When I joined government in 2003, Njonjo remained one of my steadfast providers of moral support. When news broke that I had been moved from the Office of the President to the Ministry of Justice, the first call I received was from Charles Njonjo. “You’re going to resign immediately, aren’t you?” he asked in his typically direct way. In the end, I didn’t. I sometimes wistfully recall his advice at the time. We kept in close touch.

When my situation in the Kibaki government went belly up in 2005 – as he had predicted to me many times – and I found myself in exile, Charles Njonjo became an even more steadfast friend. He stayed in touch and whenever he called, he would always enquire about my personal circumstances. He was a most interesting person in that way, loyal to his friends to a fault. Once you were his friend, he stood by you no matter how atrocious the circumstances. He would call to tell me he was coming to London and we would spend the day together simply walking the city, chatting and drinking tea. Back home I found out he was in constant touch with my family, offering moral and any other kind of support that might be needed.

When I returned from exile, one of the very first people to invite me for tea and a catch-up was Charles Njonjo and we took up from where we had left off in 2005. His observations on politics and about certain politicians were often wryly hilarious. His capacity to read people accurately was something I learnt. We would sit in his Westlands office and I would seek his opinion on this or that political interlocutor and in typical fashion he was always direct – “solid fellow”; “believe only half so-and-so says”; “take that one seriously”, etc. He was particularly dismissive of ethnic chauvinists and insisted that they held Kenya back in fundamental ways.

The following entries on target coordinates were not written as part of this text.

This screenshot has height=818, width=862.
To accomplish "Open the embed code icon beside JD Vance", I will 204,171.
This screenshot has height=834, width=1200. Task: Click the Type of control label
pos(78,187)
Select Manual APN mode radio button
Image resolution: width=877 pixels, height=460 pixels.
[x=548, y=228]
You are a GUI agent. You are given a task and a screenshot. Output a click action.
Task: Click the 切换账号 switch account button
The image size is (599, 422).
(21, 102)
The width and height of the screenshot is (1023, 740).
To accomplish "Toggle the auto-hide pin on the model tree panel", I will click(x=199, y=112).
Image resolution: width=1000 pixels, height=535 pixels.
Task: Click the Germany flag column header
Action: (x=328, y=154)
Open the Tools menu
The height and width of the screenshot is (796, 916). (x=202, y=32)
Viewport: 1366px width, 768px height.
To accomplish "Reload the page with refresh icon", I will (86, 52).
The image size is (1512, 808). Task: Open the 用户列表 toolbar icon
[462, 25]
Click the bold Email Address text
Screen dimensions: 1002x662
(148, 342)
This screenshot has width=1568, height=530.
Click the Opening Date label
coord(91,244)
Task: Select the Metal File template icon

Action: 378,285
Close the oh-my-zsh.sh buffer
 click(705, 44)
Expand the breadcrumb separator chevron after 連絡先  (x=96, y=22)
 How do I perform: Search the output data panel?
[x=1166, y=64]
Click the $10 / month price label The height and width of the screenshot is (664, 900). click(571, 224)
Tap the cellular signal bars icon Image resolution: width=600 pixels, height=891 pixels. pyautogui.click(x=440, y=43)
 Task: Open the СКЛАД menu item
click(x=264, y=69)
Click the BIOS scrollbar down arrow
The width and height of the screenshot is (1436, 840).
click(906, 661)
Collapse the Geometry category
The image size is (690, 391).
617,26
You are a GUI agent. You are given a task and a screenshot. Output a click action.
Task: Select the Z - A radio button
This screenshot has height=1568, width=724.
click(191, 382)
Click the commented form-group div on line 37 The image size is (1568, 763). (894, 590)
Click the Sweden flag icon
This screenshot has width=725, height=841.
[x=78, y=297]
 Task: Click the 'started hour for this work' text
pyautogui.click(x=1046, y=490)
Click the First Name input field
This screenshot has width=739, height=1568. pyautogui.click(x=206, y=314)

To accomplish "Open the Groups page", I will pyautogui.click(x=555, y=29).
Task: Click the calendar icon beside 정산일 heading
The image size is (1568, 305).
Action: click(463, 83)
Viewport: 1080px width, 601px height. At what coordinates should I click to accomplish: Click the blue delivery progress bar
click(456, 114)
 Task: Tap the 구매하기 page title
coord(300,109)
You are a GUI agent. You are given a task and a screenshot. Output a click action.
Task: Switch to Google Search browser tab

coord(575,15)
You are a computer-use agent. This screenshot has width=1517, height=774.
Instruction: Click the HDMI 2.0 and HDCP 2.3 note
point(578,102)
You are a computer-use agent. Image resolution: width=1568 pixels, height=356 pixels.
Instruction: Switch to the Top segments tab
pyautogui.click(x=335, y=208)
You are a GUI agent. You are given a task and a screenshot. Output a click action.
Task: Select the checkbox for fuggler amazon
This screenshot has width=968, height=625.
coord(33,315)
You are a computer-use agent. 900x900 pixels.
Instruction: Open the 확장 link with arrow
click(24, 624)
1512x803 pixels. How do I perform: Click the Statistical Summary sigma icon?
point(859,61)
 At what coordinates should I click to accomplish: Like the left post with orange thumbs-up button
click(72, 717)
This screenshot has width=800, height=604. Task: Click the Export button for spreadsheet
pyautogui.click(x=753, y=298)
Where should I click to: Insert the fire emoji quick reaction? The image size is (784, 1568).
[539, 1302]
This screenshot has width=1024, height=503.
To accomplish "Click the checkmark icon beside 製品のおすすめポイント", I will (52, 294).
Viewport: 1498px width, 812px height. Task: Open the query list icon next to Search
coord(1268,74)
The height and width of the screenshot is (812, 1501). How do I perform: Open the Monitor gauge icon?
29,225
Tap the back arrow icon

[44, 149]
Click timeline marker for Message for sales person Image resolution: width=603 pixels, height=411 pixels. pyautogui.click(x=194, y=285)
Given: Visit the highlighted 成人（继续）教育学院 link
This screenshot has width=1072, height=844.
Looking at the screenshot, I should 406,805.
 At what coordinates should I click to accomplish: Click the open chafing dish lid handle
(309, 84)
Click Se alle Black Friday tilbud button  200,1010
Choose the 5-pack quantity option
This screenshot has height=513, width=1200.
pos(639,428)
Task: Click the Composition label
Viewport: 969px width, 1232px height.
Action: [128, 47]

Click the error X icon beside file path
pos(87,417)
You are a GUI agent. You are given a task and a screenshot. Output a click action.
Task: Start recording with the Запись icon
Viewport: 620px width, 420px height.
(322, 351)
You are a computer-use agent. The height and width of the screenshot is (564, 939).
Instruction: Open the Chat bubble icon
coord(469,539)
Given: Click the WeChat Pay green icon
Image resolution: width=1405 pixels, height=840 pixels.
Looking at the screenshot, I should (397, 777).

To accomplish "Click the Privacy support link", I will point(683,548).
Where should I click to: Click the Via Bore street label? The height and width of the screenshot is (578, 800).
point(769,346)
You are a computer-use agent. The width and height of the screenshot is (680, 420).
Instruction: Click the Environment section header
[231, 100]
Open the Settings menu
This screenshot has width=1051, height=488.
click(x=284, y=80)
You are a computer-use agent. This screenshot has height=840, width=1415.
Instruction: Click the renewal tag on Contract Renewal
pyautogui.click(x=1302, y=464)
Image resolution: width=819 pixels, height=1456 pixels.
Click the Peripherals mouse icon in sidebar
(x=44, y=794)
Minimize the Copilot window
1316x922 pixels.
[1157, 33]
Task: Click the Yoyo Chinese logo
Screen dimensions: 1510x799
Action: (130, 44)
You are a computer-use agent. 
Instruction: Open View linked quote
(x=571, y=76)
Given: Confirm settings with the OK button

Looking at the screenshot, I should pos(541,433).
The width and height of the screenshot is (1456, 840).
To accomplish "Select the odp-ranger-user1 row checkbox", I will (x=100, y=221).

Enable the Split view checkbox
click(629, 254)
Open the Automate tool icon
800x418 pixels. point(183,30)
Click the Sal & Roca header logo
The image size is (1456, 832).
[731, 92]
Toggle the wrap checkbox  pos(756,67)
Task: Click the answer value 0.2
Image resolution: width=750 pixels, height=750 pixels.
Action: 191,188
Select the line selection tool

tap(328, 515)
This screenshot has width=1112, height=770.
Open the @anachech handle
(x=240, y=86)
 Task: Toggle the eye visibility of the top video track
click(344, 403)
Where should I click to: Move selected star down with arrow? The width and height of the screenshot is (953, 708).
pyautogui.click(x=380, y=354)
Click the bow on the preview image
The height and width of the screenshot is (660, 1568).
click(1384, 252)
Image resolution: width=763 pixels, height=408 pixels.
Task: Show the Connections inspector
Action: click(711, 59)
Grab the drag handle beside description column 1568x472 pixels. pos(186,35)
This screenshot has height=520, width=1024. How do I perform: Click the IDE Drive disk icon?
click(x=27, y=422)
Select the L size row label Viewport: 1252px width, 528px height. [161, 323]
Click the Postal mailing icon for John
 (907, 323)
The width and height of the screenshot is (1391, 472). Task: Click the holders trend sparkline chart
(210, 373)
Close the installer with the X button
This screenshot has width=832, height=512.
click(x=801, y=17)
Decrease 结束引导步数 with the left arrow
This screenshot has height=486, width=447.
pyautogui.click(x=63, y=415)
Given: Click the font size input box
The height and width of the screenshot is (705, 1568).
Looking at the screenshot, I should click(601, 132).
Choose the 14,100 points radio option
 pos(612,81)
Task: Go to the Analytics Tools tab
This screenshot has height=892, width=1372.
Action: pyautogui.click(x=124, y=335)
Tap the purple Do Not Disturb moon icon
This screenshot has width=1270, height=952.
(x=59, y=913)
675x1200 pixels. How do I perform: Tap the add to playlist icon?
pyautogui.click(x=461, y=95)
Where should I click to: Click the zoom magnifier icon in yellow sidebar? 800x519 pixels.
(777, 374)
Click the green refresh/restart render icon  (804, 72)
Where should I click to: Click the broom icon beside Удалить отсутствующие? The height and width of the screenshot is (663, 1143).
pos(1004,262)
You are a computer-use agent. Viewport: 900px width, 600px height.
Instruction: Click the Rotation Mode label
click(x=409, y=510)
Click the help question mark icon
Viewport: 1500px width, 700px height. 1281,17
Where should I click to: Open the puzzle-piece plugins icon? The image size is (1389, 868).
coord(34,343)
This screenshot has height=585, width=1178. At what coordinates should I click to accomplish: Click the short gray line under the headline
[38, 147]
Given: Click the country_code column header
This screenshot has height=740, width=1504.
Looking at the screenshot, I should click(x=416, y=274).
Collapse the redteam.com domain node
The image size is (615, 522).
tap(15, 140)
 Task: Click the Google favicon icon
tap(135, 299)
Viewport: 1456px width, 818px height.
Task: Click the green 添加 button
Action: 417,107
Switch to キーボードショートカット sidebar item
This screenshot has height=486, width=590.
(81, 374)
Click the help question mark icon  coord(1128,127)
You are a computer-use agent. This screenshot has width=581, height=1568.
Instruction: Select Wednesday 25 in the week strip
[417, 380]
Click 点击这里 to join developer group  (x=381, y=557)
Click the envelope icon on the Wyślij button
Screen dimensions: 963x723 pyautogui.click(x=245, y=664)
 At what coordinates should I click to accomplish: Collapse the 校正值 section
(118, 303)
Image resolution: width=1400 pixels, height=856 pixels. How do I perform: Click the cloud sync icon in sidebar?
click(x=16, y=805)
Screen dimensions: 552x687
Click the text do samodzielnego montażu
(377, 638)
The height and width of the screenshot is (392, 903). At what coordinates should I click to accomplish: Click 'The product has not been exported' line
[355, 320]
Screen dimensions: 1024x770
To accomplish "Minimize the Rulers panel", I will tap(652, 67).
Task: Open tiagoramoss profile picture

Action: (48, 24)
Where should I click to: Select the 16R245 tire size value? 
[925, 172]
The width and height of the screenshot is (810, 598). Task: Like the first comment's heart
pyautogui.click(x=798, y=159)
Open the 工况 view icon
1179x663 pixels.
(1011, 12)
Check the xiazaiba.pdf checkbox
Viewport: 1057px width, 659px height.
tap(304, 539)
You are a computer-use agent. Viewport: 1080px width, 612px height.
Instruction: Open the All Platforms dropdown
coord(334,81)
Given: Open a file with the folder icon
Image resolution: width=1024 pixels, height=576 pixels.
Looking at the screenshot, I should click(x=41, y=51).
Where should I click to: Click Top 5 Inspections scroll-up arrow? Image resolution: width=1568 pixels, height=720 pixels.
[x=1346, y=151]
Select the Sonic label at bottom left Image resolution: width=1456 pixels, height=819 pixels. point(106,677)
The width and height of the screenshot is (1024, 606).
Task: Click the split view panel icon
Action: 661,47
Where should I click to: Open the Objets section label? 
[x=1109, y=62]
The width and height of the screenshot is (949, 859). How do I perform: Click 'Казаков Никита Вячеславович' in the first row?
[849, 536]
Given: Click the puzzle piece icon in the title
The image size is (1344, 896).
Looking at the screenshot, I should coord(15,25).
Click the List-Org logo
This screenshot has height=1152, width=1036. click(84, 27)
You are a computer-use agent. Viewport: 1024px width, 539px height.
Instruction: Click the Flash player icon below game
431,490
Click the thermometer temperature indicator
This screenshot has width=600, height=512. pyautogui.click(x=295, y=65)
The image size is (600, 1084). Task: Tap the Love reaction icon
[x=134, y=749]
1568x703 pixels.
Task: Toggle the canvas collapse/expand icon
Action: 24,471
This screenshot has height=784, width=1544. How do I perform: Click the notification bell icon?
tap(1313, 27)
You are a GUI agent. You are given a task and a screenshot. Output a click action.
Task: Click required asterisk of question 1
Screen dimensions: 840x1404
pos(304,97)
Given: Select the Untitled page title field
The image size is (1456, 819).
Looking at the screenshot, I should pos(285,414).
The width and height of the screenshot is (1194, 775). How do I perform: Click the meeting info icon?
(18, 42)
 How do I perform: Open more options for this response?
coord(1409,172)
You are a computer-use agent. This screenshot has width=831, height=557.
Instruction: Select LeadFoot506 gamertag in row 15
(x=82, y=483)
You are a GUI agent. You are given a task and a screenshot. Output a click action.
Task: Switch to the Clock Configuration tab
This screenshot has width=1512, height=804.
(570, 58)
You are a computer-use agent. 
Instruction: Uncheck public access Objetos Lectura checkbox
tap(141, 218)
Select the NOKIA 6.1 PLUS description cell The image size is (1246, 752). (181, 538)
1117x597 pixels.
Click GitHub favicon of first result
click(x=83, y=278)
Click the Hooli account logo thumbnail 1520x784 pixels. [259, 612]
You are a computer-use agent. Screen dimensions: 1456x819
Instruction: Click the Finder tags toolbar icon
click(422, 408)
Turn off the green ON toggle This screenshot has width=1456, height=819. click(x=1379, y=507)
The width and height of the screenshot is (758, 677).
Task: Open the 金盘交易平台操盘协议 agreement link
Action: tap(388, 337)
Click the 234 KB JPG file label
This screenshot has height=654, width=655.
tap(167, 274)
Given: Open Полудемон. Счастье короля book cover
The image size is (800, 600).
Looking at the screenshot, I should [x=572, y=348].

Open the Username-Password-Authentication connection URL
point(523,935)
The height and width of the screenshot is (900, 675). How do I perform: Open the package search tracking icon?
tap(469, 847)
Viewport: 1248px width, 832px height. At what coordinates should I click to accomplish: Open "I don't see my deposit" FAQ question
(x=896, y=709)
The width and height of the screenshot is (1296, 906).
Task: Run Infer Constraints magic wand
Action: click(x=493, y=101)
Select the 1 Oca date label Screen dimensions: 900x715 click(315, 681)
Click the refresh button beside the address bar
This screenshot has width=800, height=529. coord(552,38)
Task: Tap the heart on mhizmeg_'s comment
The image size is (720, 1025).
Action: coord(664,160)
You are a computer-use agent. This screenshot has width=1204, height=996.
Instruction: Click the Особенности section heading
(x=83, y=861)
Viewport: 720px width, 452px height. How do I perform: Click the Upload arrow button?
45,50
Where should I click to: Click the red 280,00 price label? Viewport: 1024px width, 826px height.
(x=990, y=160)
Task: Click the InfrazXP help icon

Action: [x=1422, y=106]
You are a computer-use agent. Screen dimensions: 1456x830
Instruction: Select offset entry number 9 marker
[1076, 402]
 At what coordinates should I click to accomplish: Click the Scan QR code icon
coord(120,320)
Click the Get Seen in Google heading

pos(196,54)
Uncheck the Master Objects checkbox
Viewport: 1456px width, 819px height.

Charles Njonjo and I kept our friendship quiet. In part, this was because some of his diehard enemies were also my very good friends – the late legal giant Achhroo Ram Kapila SC among others. So, we didn’t discuss his enemies; he advised me on mine. Much will be written about Charles Njonjo and even though there was much we totally disagreed on politically, the Njonjo I knew since I was a teenager was a man of his word. He was a dear friend in ways I have never been able to share. There is not a personal problem that I raised with Charles Njonjo that he didn’t immediately seek to solve in his no-nonsense style. Njonjo could be a very funny man, full of jokes and insightful observations without a taint of bitterness. To me he was funniest when he joked in Gikuyu, which some people thought he couldn’t speak.

As I have said, much will be said and a lot will be written about Charles Njonjo. The Charles Njonjo I knew was a steadfast friend and a man of his word. I have lost a dear friend and wish his family succour as they mourn him at this time.